BTW, where in Manhattan do you live? I'm born and raised here in Los Angeles, but with my profession, I'm back and forth, here to there all the time. I actually use to have a really nice place at the top of the park (lower H-Town). Got too expensive, so I just went back to doing hotels LOL.


----------



## ThalesthePearsei (Jan 27, 2009)

I live on the upper west side between Morningside Park and Columbia University. 

Could i have a algae blenny? I have been interested in one for a while now but I have seen that they can grow HUGE, which is why I have not gotten one.


----------



## SuperFishFan (Jul 27, 2009)

ThalesthePearsei said:


> I live on the upper west side between Morningside Park and Columbia University.
> 
> Could i have a algae blenny? I have been interested in one for a while now but I have seen that they can grow HUGE, which is why I have not gotten one.


 
Oh crap, not too far from where I had my place. Love your neighborhood alot. Right near the diner (oh what's it's real name???) anyway, the freakin' Seinfeld diner LOL! The one that has literally the worst service out of any diner that I've ever been to (and I love diners).

regarding the Blenny. I don't see any reason not to house the Blenny. Alot of aquarists (beginners and Advanced aquarists alike) have a misconception about "fish size vs. tank size" Let's use the Blenny for example...... MOST (everyone see that I used the word "most") ...most fish species will grow to a size and at a growth rate comparable to the size to their environment. Hence "Quite a few" lol fish species will grow larger and larger faster, in a 50 gal as opposed to a 14 gal. (and actually such is with most forms of life....example: Bonsai tree). A Queen Angel will grow much faster and much larger in the wild as opposed to growing up in even a, let's say, 500 gal aquarium. The next point is, some aquarists don't understand that if a fish is "getting to big for its britches", the move the darn thing out of that particular environment and give it a larger home else where...simple. There's nothing cruel or unethical about it.

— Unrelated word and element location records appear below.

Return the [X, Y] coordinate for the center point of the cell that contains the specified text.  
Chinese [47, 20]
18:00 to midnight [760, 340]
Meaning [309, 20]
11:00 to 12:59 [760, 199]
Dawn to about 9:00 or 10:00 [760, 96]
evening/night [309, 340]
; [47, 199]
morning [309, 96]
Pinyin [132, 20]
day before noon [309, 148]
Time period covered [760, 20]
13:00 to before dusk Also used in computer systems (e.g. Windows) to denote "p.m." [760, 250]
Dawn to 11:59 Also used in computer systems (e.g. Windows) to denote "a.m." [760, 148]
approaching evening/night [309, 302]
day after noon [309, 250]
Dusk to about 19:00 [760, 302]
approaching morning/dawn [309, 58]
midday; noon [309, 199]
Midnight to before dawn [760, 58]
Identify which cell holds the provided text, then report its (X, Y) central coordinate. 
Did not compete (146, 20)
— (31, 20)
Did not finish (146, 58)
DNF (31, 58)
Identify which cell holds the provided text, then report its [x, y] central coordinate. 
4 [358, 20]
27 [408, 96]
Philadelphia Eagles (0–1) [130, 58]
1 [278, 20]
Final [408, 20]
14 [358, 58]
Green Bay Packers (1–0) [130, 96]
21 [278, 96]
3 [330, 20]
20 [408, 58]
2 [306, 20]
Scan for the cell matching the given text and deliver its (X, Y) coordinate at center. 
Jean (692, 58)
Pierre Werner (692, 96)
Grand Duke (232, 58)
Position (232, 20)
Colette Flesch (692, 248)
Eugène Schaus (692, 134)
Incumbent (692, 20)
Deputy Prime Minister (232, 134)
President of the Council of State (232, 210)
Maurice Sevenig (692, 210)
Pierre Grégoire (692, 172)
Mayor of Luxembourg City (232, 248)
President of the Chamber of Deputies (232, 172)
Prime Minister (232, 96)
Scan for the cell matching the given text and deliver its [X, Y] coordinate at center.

So, those points stated, the Blenny should be absolutely fine for quite some time!! Have fun with him/her!


----------



## ThalesthePearsei (Jan 27, 2009)

I know what diner you are talking about, and I can't think of the name right now either haha!

Thanks for that info! I think I will start looking for a blenny then, woohoo


----------



## ThalesthePearsei (Jan 27, 2009)

What is your opinion on a small dwarf angel, such as a Coral Beauty, in a 14?


----------